# Requirement
For this exercise, restate word for word only the lines from the first line of the data to the line containing "thải (223, 1670)".

# The data
= = = = = = =

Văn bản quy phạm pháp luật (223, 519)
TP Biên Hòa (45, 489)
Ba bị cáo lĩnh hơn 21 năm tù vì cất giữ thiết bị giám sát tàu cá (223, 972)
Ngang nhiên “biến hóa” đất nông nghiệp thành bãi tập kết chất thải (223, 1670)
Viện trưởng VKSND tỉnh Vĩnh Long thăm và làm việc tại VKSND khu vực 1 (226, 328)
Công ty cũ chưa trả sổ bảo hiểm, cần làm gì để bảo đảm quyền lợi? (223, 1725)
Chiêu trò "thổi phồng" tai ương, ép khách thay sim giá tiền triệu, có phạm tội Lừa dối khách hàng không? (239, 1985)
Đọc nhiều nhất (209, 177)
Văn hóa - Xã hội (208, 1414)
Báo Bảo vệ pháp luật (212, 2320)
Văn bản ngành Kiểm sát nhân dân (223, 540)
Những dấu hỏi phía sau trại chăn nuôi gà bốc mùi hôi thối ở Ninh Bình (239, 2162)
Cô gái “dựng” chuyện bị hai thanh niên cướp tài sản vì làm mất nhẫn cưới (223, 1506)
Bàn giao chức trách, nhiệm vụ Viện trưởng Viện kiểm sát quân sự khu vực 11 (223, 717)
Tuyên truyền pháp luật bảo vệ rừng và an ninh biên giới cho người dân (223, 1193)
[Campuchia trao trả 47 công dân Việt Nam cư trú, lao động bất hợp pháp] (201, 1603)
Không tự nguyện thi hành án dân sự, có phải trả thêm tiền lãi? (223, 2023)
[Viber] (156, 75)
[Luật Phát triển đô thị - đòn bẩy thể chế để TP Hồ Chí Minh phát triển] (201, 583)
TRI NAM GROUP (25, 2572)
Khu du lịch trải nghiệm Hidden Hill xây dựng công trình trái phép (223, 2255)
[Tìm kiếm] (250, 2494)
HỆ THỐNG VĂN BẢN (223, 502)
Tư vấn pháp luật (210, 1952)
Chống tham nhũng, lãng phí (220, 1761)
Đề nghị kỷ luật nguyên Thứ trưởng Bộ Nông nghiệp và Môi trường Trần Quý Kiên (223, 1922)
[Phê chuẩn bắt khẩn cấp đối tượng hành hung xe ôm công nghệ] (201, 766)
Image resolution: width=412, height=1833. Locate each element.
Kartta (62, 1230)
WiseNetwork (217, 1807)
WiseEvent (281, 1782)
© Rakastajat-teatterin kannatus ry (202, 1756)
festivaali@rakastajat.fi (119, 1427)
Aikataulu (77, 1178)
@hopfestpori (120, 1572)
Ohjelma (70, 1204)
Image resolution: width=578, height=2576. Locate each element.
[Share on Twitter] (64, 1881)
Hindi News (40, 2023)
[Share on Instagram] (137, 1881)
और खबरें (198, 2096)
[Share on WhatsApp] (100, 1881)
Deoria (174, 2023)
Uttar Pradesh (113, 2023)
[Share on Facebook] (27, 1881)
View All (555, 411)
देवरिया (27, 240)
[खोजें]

= = = = = = =

# Written reply
Văn bản quy phạm pháp luật (223, 519)
TP Biên Hòa (45, 489)
Ba bị cáo lĩnh hơn 21 năm tù vì cất giữ thiết bị giám sát tàu cá (223, 972)
Ngang nhiên “biến hóa” đất nông nghiệp thành bãi tập kết chất thải (223, 1670)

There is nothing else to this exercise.